Haha, d'aw thanks! A quote and thank made me happy :tongue:.


----------



## The King Of Dreams (Aug 18, 2010)

Echoe said:


> Haha, d'aw thanks! A quote and thank made me happy :tongue:.


Great! Let the thanks @Echoe in your mind!


----------



## Raichu (Aug 24, 2012)

The King Of Dreams said:


> NOW you do!


  ALL MY DREAMS COMING TRUE!!
too bad it doesn't notify me three times, though


----------



## The King Of Dreams (Aug 18, 2010)

raichu said:


> ALL MY DREAMS COMING TRUE!!
> too bad it doesn't notify me three times, though


Well, @raichu you just got a Thank, Reply and mention courtesy of His Majesty, @The King Of Dreams


----------



## Tetsonot (Nov 22, 2012)

@Tetsonot has the strange compulsion to try, despite obvious evidence that it is, in fact, possible.


----------



## aconite (Mar 26, 2012)

@aconite thinks it's like sex.

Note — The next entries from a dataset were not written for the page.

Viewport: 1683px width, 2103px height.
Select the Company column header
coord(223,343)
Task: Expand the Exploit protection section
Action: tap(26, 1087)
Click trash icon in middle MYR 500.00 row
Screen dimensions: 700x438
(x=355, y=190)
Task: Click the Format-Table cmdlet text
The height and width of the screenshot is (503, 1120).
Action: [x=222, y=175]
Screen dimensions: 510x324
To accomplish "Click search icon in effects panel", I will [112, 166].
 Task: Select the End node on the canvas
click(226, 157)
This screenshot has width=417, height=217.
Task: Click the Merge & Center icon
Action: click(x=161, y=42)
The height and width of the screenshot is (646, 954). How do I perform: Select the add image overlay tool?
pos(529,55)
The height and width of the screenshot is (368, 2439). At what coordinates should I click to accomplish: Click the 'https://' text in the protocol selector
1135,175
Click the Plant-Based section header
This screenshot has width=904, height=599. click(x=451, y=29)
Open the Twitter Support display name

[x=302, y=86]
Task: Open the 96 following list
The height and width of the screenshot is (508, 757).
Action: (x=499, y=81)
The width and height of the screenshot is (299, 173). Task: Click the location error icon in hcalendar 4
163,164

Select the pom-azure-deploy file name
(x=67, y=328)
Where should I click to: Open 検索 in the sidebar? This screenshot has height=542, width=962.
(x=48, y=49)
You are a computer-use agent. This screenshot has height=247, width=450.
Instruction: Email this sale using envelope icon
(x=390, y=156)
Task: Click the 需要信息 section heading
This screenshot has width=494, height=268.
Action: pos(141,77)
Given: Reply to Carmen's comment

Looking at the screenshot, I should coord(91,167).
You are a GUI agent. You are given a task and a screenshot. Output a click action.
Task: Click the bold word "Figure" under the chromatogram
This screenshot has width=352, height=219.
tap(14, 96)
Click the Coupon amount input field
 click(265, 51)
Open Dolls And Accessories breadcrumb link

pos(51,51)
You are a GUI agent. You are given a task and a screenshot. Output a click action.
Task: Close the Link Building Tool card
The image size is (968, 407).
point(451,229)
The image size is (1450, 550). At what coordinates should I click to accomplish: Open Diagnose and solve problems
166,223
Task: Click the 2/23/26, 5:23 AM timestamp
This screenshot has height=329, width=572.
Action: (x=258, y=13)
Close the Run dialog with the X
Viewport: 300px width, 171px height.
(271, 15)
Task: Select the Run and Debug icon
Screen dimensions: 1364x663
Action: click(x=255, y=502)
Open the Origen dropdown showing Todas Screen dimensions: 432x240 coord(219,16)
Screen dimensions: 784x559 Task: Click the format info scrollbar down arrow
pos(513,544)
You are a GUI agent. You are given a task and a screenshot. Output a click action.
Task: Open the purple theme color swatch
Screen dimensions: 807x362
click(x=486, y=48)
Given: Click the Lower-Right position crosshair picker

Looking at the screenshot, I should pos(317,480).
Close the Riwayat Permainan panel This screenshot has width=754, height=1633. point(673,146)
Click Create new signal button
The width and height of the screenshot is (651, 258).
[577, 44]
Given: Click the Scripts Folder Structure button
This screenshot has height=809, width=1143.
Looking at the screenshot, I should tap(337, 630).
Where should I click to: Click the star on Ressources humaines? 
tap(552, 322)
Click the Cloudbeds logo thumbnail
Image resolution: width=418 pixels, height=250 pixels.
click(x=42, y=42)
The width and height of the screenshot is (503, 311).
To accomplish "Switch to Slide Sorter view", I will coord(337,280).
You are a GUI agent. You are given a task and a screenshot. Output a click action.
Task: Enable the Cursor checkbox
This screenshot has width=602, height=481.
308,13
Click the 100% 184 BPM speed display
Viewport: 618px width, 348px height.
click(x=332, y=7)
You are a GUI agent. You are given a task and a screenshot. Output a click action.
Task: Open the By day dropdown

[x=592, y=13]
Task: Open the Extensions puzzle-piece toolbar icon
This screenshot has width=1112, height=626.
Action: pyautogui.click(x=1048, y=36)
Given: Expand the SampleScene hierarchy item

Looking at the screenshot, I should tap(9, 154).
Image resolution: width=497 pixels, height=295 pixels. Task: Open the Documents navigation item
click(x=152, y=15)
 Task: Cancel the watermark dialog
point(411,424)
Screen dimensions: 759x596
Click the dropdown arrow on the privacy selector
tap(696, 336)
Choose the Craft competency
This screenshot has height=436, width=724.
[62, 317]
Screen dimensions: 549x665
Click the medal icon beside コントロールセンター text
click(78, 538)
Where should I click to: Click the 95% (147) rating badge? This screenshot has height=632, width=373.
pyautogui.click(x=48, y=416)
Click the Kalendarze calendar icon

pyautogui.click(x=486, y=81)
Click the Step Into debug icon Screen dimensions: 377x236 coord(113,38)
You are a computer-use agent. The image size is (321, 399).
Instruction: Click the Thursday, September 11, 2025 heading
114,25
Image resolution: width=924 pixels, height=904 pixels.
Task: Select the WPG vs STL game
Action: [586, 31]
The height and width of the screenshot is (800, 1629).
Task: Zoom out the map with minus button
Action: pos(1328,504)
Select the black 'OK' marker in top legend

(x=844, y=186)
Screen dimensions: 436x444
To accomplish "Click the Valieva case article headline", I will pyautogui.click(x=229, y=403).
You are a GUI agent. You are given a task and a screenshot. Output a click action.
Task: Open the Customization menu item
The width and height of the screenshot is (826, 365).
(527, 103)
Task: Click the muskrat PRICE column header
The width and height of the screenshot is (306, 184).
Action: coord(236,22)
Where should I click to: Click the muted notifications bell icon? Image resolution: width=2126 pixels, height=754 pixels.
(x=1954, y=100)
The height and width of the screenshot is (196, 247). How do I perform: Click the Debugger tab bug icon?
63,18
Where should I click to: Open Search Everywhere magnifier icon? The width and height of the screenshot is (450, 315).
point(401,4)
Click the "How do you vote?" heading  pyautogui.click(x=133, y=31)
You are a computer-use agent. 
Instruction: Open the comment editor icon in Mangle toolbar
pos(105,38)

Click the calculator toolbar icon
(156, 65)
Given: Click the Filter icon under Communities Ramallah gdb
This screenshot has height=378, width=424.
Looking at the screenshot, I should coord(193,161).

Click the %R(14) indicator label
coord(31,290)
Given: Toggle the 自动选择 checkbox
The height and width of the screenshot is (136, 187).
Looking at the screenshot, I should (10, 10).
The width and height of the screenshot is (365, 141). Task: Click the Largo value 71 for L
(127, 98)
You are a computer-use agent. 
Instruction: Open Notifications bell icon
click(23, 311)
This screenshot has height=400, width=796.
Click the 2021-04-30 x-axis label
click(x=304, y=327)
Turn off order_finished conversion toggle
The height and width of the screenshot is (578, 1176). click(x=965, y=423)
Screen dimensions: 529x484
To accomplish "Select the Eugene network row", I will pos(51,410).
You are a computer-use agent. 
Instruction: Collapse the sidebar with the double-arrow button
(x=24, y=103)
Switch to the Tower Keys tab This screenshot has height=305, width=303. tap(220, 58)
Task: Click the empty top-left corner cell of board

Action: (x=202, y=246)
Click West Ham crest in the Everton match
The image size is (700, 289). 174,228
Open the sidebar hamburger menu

With yourself it's still fun, but I prefer other people to be included.


----------



## Death Persuades (Feb 17, 2012)

I do mention myself... With the letter "I".


----------



## puppies454 (Nov 14, 2012)

Couldn't care less, and I think others shouldn't care either


----------



## Glenda Gnome Starr (May 12, 2011)

@walking tourist thinks that it is funny to mention herself. But, then again, @walking tourist is easily amused, and she thinks that lots of things are funny. @walking tourist is looking forwarding to being notified that she mentioned herself. She wants to break the three mention record, so @walking tourist has just mentioned herself four times.


----------